I think GM lighting has a WP strip also


----------



## 360max

:no::no::no:


----------



## Davethewave

360max said:


> :no::no::no:


Home automation at its best


----------



## Ledelco

There are LED strips that are waterproof. The product I use is .5 inches wide with IP67 ingress protection. The weak point won't be the strip itself, but your connection to it. Lots of silicone and hot glue is your friend here.

Be wary of IP claims. Chinese IP65 isn't usually waterproof for long. IP67 no less.

You'll need a safe, dry place to put the power supply or make sure you get an IP67 rated power supply.


----------



## McClary’s Electrical

Not a strip but these are LED. Im putting them in the wall of a shower with tile


----------



## niteshift

You could use LED rope lights made for exterior use.


----------



## dogleg

The mason on one of our jobs did a glass block shower and imbedded fiber in every layer of grout .We set the driver in the bath vanity under the sink and the fibers were long enough to connect up to .It was a kit made for this situation.Was not a bright lite but more of accent lighting the driver had a choice of colors you could set.Sorry no pictures.


----------



## McClary’s Electrical

dogleg said:


> The mason on one of our jobs did a glass block shower and imbedded fiber in every layer of grout .We set the driver in the bath vanity under the sink and the fibers were long enough to connect up to .It was a kit made for this situation.Was not a bright lite but more of accent lighting the driver had a choice of colors you could set.Sorry no pictures.

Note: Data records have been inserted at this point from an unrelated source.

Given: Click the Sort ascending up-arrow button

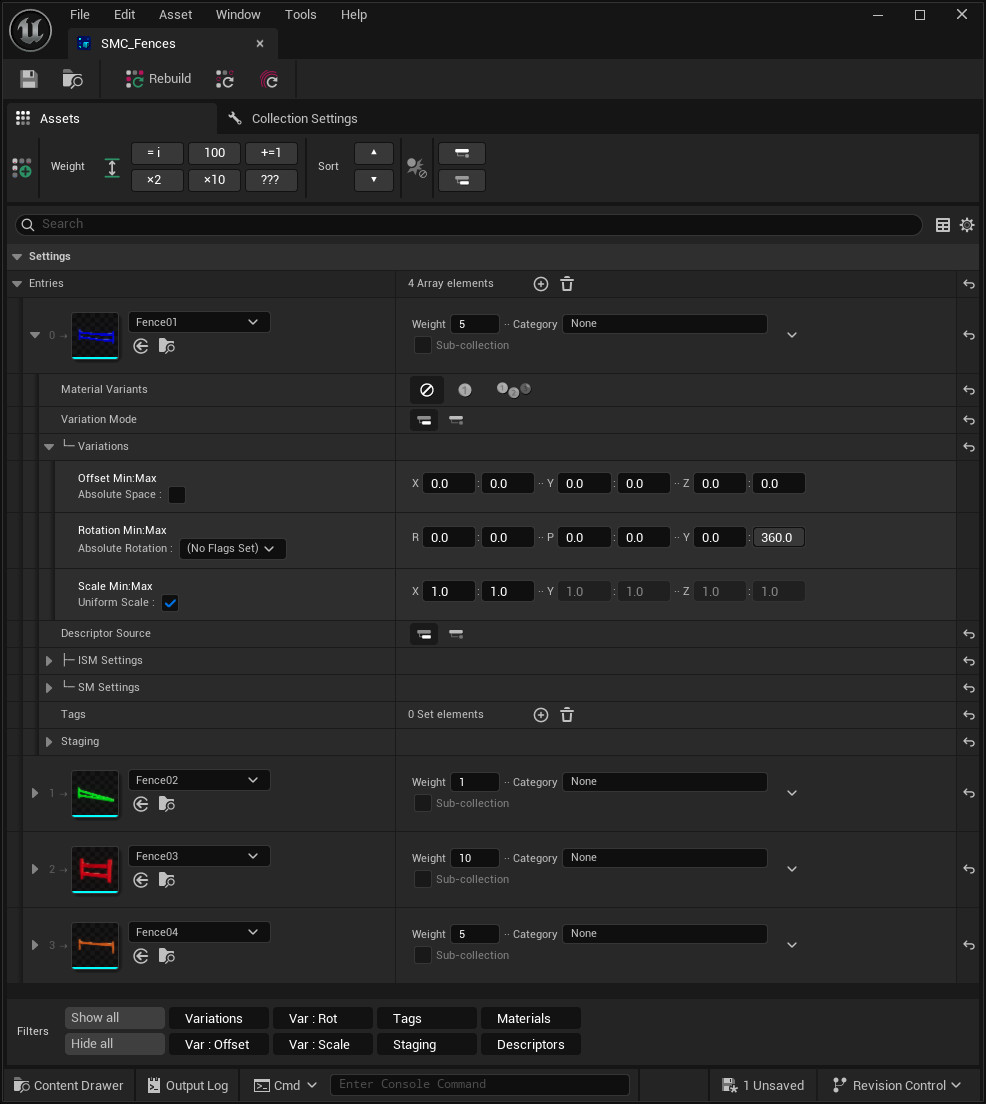Looking at the screenshot, I should [x=374, y=153].
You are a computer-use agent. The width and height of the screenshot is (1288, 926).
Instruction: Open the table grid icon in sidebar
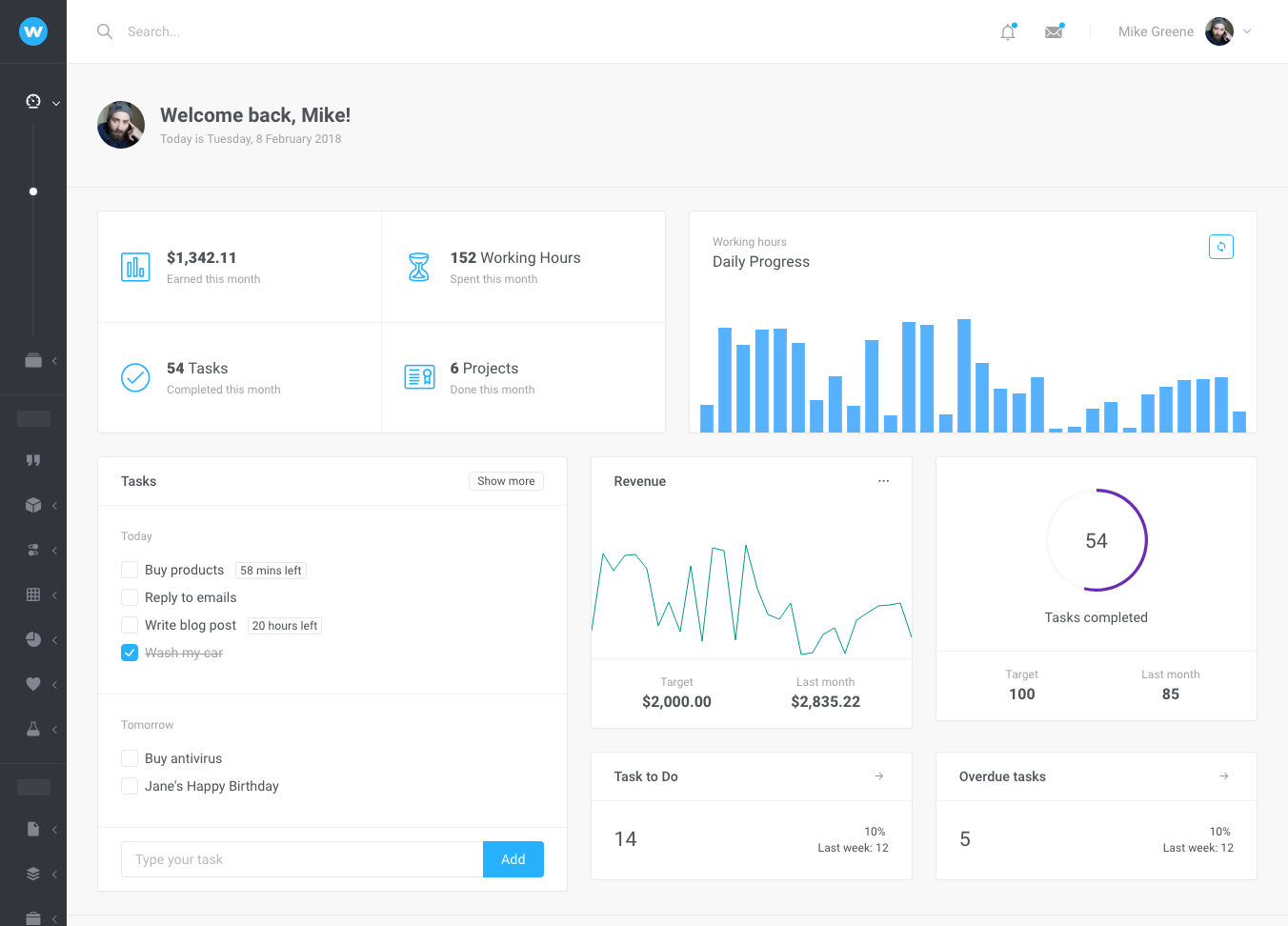click(33, 594)
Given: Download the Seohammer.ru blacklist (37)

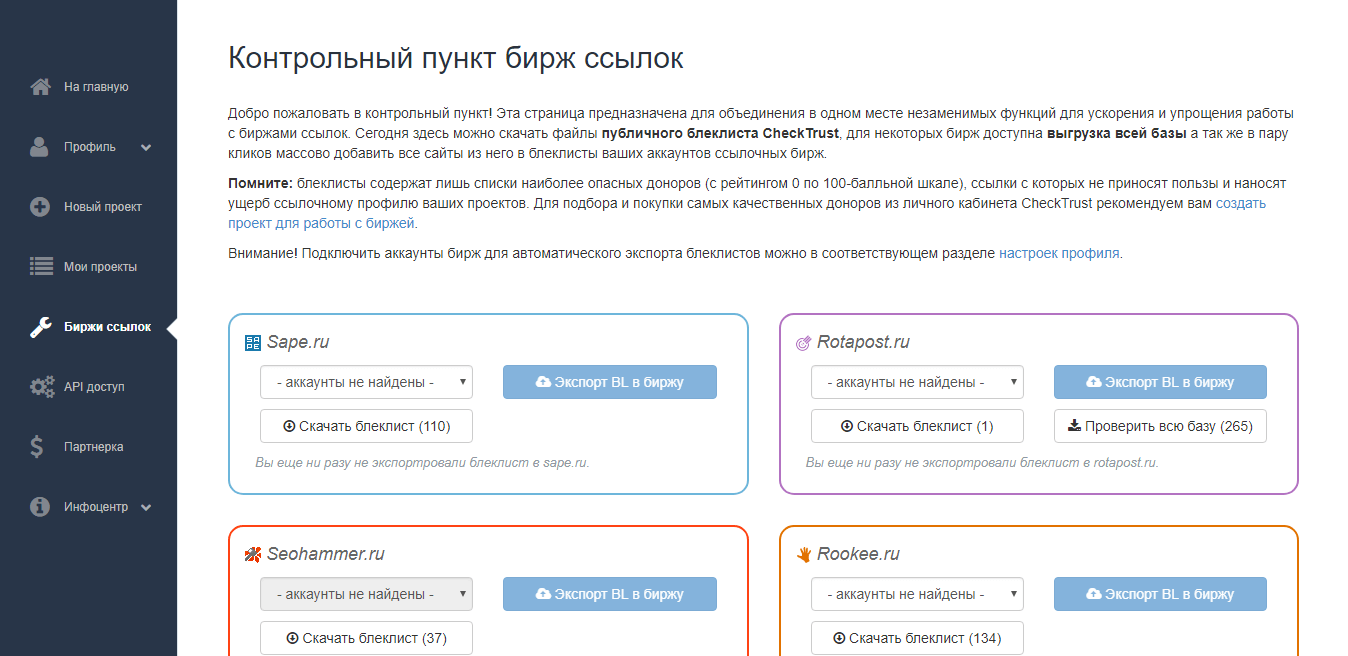Looking at the screenshot, I should coord(366,638).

I use leds for that. Heres one we did


----------



## SteveO.

mcclary's electrical said:


> I use leds for that. Heres one we did
> 
> View attachment 18770


Where did you place the LED's? Above or below the block? Is it right in the mortar? Thanks!


----------



## sbrn33

Econolight has some decent new LED strip. I believe its rated outdoor so I would say shower would be OK.


----------



## McClary’s Electrical

SteveO. said:


> Where did you place the LED's? Above or below the block? Is it right in the mortar? Thanks!


 
The LED's are in the top facing down. There is no mortar on these. But I have used them in mortar walls and you just do the same, put it up top facing down.


----------



## SteveO.

mcclary's electrical said:


> The LED's are in the top facing down. There is no mortar on these. But I have used them in mortar walls and you just do the same, put it up top facing down.
> 
> 
> View attachment 18774
> 
> 
> View attachment 18775


Looks nice, thanks. I'm going to redo my bathroom and do a row of blocks around the top. I'll probably go with a nice warm white LED strip in there.


----------



## JDJ

mcclary's electrical said:


> The LED's are in the top facing down. There is no mortar on these. But I have used them in mortar walls and you just do the same, put it up top facing down.
> 
> 
> View attachment 18774
> 
> 
> View attachment 18775



Midlo location?


----------



## MollyHatchet29

JDJ said:


> Midlo location?


Innsbrook.


----------



## JDJ

MollyHatchet29 said:


> Innsbrook.



You do exist!


----------



## McClary’s Electrical

MollyHatchet29 said:


> Innsbrook.


I'm gonna sell them to the downtown location too!


----------



## MollyHatchet29

JDJ said:


> You do exist!


I do! Sadly I'm not the 350lb black man you expected.. Haha! Nice to finally meet you, JDJ. 

I agree; downtown needs em!


----------



## JDJ

mcclary's electrical said:


> I'm gonna sell them to the downtown location too!



Get all the locations to do it McClary. Just use peer pressure


----------